INTRODUCTION: Delay in HIV diagnosis and consequently late care entry with low CD4 counts remain a major challenge for the control of the HIV/AIDS epidemic. The aim of this study was to analyse the evolution of characteristics of the HIV epidemic in Poland. METHODS: Cross-sectional data were collected for 3972 HIV-infectedpatients followed up in 14 of 17 Polish HIV treatment centres in the years 2000-2015. Clinical data were analysed and factors associated with late presentation (baseline CD4 count < 350 cells/μL or history of AIDS-defining illness) and advanced HIV disease (baseline CD4 count < 200 cells/μL or history of AIDS) were identified.

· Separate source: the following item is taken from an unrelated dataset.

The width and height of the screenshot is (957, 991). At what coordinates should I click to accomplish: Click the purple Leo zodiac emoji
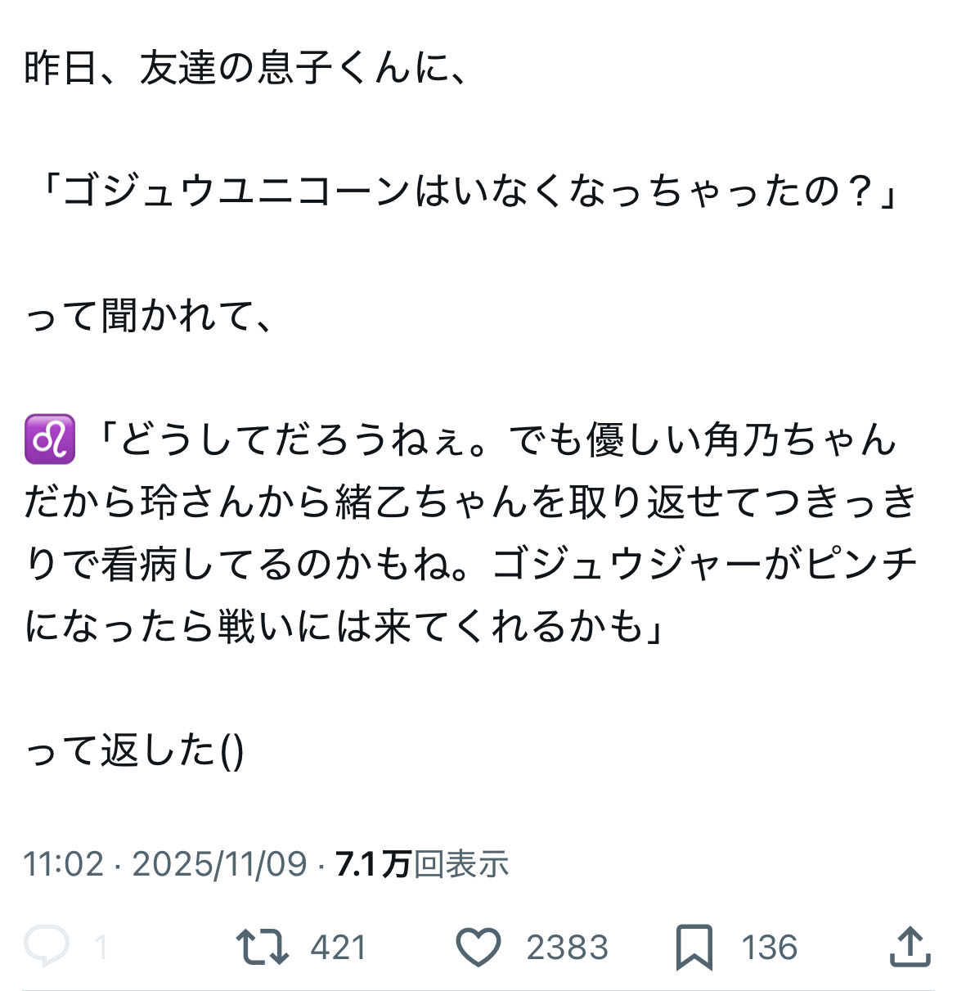tap(50, 439)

RESULTS: The majority (57.6%) of patients entered care late, while 35.6% presented with advanced HIV disease. The odds of being linked to care late or with advanced HIV disease increased consistently across age categories, increasing from 2.55 [95% confidence interval (CI) 1.46-4.47] for late presentation and 3.13 (95% CI 1.49-6.58) for advanced disease for the 21-30-year-old category to 5.2 (95% CI 1.94-14.04) and 8.15 (95% CI 2.88-23.01), respectively, for individuals > 60 years of age. Increased risks of late entry and advanced HIV disease were also observed for injecting drug users [adjusted odds ratio (aOR) 1.74 (95% CI 1.16-2.60) and 1.55 (95% CI 1.05-2.30), respectively], with lower aOR associated with the men who have sex with men transmission route [aOR 0.3 (95% CI 0.31-0.59) and 0.39 (95% CI 0.29-0.53), respectively]. The frequencies of cases in which patients were linked to care late and with advanced HIV disease decreased over time from 67.6% (2000) to 53.5% (2015) (P < 0.0001) and from 43.5% (2000) to 28.4% (2015) (P = 0.001), respectively. CONCLUSIONS: Despite improvements over time, most patients diagnosed with HIV infection entered care late, with a third presenting with advanced HIV disease. Late care entry remains common among people who inject drugs and heterosexual groups.